### [Pixel coordinate grounding data]
───

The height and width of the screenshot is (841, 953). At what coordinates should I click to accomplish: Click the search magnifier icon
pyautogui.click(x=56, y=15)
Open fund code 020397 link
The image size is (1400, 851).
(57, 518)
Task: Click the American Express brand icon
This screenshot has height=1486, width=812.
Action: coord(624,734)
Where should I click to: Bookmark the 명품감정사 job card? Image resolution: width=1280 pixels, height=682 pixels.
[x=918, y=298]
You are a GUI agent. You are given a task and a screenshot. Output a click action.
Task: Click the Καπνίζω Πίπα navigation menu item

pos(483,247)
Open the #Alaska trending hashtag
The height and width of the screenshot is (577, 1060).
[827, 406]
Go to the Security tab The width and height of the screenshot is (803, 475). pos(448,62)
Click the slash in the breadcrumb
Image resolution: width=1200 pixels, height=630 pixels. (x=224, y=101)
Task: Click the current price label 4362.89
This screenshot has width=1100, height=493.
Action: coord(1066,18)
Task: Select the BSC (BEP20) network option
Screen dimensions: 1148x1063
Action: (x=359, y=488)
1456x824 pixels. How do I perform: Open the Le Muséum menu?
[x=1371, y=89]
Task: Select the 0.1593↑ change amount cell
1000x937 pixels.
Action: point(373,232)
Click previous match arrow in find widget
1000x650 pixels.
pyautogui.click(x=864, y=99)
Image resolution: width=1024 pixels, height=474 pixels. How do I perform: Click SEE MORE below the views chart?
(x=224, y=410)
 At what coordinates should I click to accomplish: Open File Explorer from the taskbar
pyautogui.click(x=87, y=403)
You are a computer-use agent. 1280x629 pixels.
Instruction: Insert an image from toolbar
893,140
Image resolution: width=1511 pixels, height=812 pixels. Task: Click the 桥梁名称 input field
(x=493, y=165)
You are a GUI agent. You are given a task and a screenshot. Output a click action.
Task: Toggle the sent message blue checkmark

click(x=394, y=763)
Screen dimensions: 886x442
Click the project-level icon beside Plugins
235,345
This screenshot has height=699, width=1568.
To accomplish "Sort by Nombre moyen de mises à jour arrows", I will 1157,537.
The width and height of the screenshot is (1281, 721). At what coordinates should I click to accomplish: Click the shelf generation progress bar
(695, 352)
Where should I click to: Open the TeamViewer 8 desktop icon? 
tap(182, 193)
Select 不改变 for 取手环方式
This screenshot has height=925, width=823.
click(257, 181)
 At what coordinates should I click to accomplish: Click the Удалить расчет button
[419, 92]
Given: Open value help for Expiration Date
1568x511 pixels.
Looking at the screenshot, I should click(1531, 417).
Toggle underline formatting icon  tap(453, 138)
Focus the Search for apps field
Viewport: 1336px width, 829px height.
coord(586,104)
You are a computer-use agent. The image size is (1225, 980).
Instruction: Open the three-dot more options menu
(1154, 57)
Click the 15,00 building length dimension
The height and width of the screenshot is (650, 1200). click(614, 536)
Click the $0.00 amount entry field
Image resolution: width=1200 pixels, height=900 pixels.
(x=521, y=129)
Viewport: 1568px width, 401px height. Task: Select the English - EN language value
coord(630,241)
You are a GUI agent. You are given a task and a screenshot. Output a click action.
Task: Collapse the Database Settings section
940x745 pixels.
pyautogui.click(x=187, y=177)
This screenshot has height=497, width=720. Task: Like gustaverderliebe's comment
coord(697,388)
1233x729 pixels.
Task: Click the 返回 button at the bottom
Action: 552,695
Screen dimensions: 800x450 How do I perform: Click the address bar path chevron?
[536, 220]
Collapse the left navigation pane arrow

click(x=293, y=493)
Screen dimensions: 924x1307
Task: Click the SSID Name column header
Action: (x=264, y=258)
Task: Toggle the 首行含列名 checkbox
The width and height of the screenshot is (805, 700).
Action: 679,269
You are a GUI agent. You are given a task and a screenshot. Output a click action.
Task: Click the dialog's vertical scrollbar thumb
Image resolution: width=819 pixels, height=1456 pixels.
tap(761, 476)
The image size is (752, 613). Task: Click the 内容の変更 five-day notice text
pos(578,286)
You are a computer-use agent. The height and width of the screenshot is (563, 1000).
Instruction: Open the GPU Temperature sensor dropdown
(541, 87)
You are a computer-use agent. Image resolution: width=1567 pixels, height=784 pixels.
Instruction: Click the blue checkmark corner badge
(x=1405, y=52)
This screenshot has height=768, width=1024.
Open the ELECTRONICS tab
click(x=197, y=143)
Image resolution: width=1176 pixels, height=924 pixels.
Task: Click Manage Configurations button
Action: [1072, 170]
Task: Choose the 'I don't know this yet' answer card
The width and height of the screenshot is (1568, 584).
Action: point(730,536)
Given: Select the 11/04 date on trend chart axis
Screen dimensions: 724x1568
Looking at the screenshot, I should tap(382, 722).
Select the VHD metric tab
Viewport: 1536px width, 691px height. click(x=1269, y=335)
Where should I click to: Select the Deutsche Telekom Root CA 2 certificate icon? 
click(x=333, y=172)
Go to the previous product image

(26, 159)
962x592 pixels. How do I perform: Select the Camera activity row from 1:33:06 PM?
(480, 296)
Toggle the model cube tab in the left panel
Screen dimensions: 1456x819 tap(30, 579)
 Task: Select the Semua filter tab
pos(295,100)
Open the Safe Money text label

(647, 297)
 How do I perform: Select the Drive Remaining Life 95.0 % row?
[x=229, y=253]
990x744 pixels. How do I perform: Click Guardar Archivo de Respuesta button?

───

Take the lines above and print them exactly.

### [TASK SOLUTION]
The height and width of the screenshot is (841, 953). At what coordinates should I click to accomplish: Click the search magnifier icon
pyautogui.click(x=56, y=15)
Open fund code 020397 link
The image size is (1400, 851).
(57, 518)
Task: Click the American Express brand icon
This screenshot has height=1486, width=812.
Action: coord(624,734)
Where should I click to: Bookmark the 명품감정사 job card? Image resolution: width=1280 pixels, height=682 pixels.
[x=918, y=298]
You are a GUI agent. You are given a task and a screenshot. Output a click action.
Task: Click the Καπνίζω Πίπα navigation menu item

pos(483,247)
Open the #Alaska trending hashtag
The height and width of the screenshot is (577, 1060).
[827, 406]
Go to the Security tab The width and height of the screenshot is (803, 475). pos(448,62)
Click the slash in the breadcrumb
Image resolution: width=1200 pixels, height=630 pixels. (x=224, y=101)
Task: Click the current price label 4362.89
This screenshot has width=1100, height=493.
Action: coord(1066,18)
Task: Select the BSC (BEP20) network option
Screen dimensions: 1148x1063
Action: (x=359, y=488)
1456x824 pixels. How do I perform: Open the Le Muséum menu?
[x=1371, y=89]
Task: Select the 0.1593↑ change amount cell
1000x937 pixels.
Action: point(373,232)
Click previous match arrow in find widget
1000x650 pixels.
pyautogui.click(x=864, y=99)
Image resolution: width=1024 pixels, height=474 pixels. How do I perform: Click SEE MORE below the views chart?
(x=224, y=410)
 At what coordinates should I click to accomplish: Open File Explorer from the taskbar
pyautogui.click(x=87, y=403)
You are a computer-use agent. 1280x629 pixels.
Instruction: Insert an image from toolbar
893,140
Image resolution: width=1511 pixels, height=812 pixels. Task: Click the 桥梁名称 input field
(x=493, y=165)
You are a GUI agent. You are given a task and a screenshot. Output a click action.
Task: Toggle the sent message blue checkmark

click(x=394, y=763)
Screen dimensions: 886x442
Click the project-level icon beside Plugins
235,345
This screenshot has height=699, width=1568.
To accomplish "Sort by Nombre moyen de mises à jour arrows", I will 1157,537.
The width and height of the screenshot is (1281, 721). At what coordinates should I click to accomplish: Click the shelf generation progress bar
(695, 352)
Where should I click to: Open the TeamViewer 8 desktop icon? 
tap(182, 193)
Select 不改变 for 取手环方式
This screenshot has height=925, width=823.
click(257, 181)
 At what coordinates should I click to accomplish: Click the Удалить расчет button
[419, 92]
Given: Open value help for Expiration Date
1568x511 pixels.
Looking at the screenshot, I should click(1531, 417).
Toggle underline formatting icon  tap(453, 138)
Focus the Search for apps field
Viewport: 1336px width, 829px height.
coord(586,104)
You are a computer-use agent. The image size is (1225, 980).
Instruction: Open the three-dot more options menu
(1154, 57)
Click the 15,00 building length dimension
The height and width of the screenshot is (650, 1200). click(614, 536)
Click the $0.00 amount entry field
Image resolution: width=1200 pixels, height=900 pixels.
(x=521, y=129)
Viewport: 1568px width, 401px height. Task: Select the English - EN language value
coord(630,241)
You are a GUI agent. You are given a task and a screenshot. Output a click action.
Task: Collapse the Database Settings section
940x745 pixels.
pyautogui.click(x=187, y=177)
This screenshot has height=497, width=720. Task: Like gustaverderliebe's comment
coord(697,388)
1233x729 pixels.
Task: Click the 返回 button at the bottom
Action: 552,695
Screen dimensions: 800x450 How do I perform: Click the address bar path chevron?
[536, 220]
Collapse the left navigation pane arrow

click(x=293, y=493)
Screen dimensions: 924x1307
Task: Click the SSID Name column header
Action: (x=264, y=258)
Task: Toggle the 首行含列名 checkbox
The width and height of the screenshot is (805, 700).
Action: 679,269
You are a GUI agent. You are given a task and a screenshot. Output a click action.
Task: Click the dialog's vertical scrollbar thumb
Image resolution: width=819 pixels, height=1456 pixels.
tap(761, 476)
The image size is (752, 613). Task: Click the 内容の変更 five-day notice text
pos(578,286)
You are a computer-use agent. The height and width of the screenshot is (563, 1000).
Instruction: Open the GPU Temperature sensor dropdown
(541, 87)
You are a computer-use agent. Image resolution: width=1567 pixels, height=784 pixels.
Instruction: Click the blue checkmark corner badge
(x=1405, y=52)
This screenshot has height=768, width=1024.
Open the ELECTRONICS tab
click(x=197, y=143)
Image resolution: width=1176 pixels, height=924 pixels.
Task: Click Manage Configurations button
Action: [1072, 170]
Task: Choose the 'I don't know this yet' answer card
The width and height of the screenshot is (1568, 584).
Action: point(730,536)
Given: Select the 11/04 date on trend chart axis
Screen dimensions: 724x1568
Looking at the screenshot, I should tap(382, 722).
Select the VHD metric tab
Viewport: 1536px width, 691px height. click(x=1269, y=335)
Where should I click to: Select the Deutsche Telekom Root CA 2 certificate icon? 
click(x=333, y=172)
Go to the previous product image

(26, 159)
962x592 pixels. How do I perform: Select the Camera activity row from 1:33:06 PM?
(480, 296)
Toggle the model cube tab in the left panel
Screen dimensions: 1456x819 tap(30, 579)
 Task: Select the Semua filter tab
pos(295,100)
Open the Safe Money text label

(647, 297)
 How do I perform: Select the Drive Remaining Life 95.0 % row?
[x=229, y=253]
990x744 pixels. How do I perform: Click Guardar Archivo de Respuesta button?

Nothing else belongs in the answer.